On backup with Veeam we have high latency up to 5 seconds and sometimes 15 seconds !
Perfmon show latency only on IO Redirect. So it seems there is no problem with storage.
And IO redirect show high latency also with only one node !
I dont understand why there is IO Redirect when we have only one node UP. Why CSV dont make direct IO ?
Do you use software or hardware VSS provider? Also not sure I fully understand when you say that only one node is running. Can you please clarify this?
We use software VSS provider. With our ZFS san we dont have vss hardware provider.
I was thinking that if we have only one node UP it was not possible to have IO redirect. But even only one node up there is IO redirect with high latency.
Today i use Perfmon and the "Direct IO Failure redirection" counter is not incremented. So this is the proof that the latency cause is between CSV and HyperV.
Also Get-StorageReliabilityCounter show latency up to 50ms.
Node1 is the owner of the CSV.
When node1 and node2 are up we have high latency on redirected IO.
When node1 is alone (node2 is halted) we have same high latency on redirected IO.
I meant to say if ever had a direct IO working during backup job.
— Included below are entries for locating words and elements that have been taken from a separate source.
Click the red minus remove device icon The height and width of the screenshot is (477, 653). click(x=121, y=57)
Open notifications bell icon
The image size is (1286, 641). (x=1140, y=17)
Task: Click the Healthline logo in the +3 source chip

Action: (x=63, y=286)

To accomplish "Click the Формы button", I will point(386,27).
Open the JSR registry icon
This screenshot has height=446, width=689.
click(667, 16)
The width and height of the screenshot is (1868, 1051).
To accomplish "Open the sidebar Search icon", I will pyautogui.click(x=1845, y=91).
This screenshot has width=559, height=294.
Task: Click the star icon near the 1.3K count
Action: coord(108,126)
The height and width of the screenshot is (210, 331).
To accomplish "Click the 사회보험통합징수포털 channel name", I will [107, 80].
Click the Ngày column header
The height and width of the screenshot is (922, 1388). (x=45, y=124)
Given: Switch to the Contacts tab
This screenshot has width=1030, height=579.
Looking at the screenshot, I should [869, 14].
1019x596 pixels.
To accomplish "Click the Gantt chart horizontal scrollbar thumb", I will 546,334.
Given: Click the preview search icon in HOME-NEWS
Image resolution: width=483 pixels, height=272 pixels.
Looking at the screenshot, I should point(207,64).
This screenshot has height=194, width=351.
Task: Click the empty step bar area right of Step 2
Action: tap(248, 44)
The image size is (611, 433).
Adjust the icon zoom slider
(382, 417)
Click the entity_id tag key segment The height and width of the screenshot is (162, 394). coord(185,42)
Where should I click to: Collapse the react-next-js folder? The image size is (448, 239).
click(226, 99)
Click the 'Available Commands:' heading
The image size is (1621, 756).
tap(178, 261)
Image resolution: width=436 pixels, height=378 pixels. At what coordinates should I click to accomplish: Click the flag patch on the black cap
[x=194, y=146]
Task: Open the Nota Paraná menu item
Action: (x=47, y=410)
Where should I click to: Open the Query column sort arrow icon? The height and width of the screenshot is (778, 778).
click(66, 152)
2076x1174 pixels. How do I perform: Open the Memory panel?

Assuming that all below is correct, then please contact our technical support team to review your setup:
1. You're using Software VSS provider
2. You don't have Event ID = 5125 on the Hyper-V node acting as the owner of CSV
3. When one host is shut down (not owner of the CSV) and you start to backup VMs residing on the CSV owner host and still observe redirected IO all the time
After reviewing your setup our team should be able to understand what is causing this behavior of the Hyper-V host. Since we do not control this process (redirecting traffic), it would be beneficial for all community members to know the the results of your investigation.
No solution for this problem without using hardware provider.
We have this problem with 4 SAN (10Gpbs, infiniband and FC) : ZFS san, P2000, msa2000 and HP 3PAR
This happens only with CSV on Windows 2012 r2 cluster. And the IO stats in Windows shows latency ONLY on IO redirect, but the CSV status never change to "io redirect".
We do seem to have a similar issue where we get huge response times on all VMs in the CSV during the backup. With huge response times I mean they sometimes freeze up for 10 seconds. I do not see any performance stress on the SAN (reports <<10ms on the disks), not on the network (2x 10Gbit Team, SAN connected through 2x 10Gbit MPIO), no CPU usage.
The hugest spikes in latency I always see in
\Device\Harddisk\Volume6\System Volume Information\... which correlates to the CSV that hosts the VMs.
As soon as I perform any action in the VMs (log in, open internet explorer, log out is all that's needed to cause this).
Case ID is 02053685.
Could someone let me know whether I can check if the IOs are redirected as well in our case? It does not show up in Failover Cluster Manager - which metric should I check in perfmon?